The 2014 Farm Bill required USDA to develop regulations to ensure that stores taking part in the Supplemental Nutrition Assistance Program offer a broader variety of healthy food choices.
Under the proposed rule announced Tuesday, retailers that accept SNAP benefits would be required to offer "seven varieties of qualifying foods in four staple food groups for sale on a continuous basis, along with perishable foods in at least three of the four staple food groups."
The staple foods groups are dairy products; breads and cereals; meats, poultry and fish; and fruits and vegetables. In addition, the proposal calls for retailers to stock at least six units within each variety, leading to a total of at least 168 required food items per store.
And what if retailers just drop SNAP rather than comply with the "168 required food items per store"?
USDA says it is "working to ensure that access to food retailers is not hindered for SNAP participants as a result of this rule."
It is seeking comments and suggestions on the proposed rule to help determine "when, where and if any flexibility should be provided" to prevent reductions in SNAP client food access." (To prevent small businesses from saying forget about it, in other words.)
More than 260,000 retailers nationwide are currently authorized to redeem SNAP benefits.
The proposed rule also "underscores USDA's authority to publicly disclose information about SNAP retailers who are disqualified or sanctioned for program violations." That publicly disclosed information would include the name and address of the store, the owners' names, and a description of the violation.
"SNAP violations are a serious matter," Concannon said. "Public disclosure of this information is intended to serve as a deterrent against retailer fraud.
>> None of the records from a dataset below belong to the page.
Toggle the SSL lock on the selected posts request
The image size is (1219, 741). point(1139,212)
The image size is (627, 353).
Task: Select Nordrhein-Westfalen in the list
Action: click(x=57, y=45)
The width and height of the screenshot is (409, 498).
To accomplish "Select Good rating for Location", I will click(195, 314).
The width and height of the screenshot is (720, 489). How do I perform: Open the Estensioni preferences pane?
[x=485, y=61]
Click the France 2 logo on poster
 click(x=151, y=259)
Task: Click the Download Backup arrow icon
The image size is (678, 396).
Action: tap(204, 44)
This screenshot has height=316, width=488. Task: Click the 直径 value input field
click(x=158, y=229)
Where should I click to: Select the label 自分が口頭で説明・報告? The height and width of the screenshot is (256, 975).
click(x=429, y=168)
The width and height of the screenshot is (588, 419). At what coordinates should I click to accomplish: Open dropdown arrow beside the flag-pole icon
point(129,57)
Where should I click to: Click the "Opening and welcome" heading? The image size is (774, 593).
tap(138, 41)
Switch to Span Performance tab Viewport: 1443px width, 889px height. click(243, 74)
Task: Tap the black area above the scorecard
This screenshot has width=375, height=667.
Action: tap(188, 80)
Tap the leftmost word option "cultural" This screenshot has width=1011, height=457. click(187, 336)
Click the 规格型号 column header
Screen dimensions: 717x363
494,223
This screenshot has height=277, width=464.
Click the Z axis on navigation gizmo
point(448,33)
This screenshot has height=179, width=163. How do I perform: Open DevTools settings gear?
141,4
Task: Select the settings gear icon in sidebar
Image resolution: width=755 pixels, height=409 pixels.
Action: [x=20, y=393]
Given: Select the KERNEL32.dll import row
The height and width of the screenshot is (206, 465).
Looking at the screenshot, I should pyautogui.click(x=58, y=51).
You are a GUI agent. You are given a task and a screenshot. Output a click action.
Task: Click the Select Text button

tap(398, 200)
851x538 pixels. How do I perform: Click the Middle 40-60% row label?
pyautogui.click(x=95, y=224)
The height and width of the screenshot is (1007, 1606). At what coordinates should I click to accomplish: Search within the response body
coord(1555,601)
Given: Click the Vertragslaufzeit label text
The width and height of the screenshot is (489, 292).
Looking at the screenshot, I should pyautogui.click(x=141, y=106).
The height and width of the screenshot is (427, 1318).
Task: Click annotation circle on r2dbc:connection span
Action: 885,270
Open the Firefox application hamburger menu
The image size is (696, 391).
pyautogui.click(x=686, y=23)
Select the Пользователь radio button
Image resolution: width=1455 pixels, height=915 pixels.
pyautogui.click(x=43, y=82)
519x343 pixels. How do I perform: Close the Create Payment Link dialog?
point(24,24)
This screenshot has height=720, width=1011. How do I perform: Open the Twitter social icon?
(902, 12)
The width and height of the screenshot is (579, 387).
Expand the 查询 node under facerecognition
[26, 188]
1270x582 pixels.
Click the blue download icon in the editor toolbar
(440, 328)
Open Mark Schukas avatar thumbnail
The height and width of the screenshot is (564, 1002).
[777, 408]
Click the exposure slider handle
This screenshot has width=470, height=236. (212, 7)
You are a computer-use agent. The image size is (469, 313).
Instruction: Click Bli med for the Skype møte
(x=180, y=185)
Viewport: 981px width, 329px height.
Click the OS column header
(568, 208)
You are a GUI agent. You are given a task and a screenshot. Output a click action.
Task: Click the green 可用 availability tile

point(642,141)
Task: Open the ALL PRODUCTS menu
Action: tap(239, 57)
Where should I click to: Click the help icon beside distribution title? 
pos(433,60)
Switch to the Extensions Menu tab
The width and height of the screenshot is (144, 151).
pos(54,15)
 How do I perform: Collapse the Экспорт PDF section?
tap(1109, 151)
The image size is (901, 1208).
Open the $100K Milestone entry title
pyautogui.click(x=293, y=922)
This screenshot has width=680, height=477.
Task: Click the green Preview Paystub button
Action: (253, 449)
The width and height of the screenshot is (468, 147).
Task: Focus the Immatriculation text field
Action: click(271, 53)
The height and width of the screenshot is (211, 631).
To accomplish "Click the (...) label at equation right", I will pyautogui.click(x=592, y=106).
The information would provide the public with insight into the integrity of these businesses and individuals."
According to USDA, SNAP is the nation's "first line of defense" against hunger. It provides supplemental food for about 45-million low-income individuals in the United States.
USDA says nearly half of SNAP participants are children, 10 percent are elderly and more than 40 percent of recipients live in households with earnings.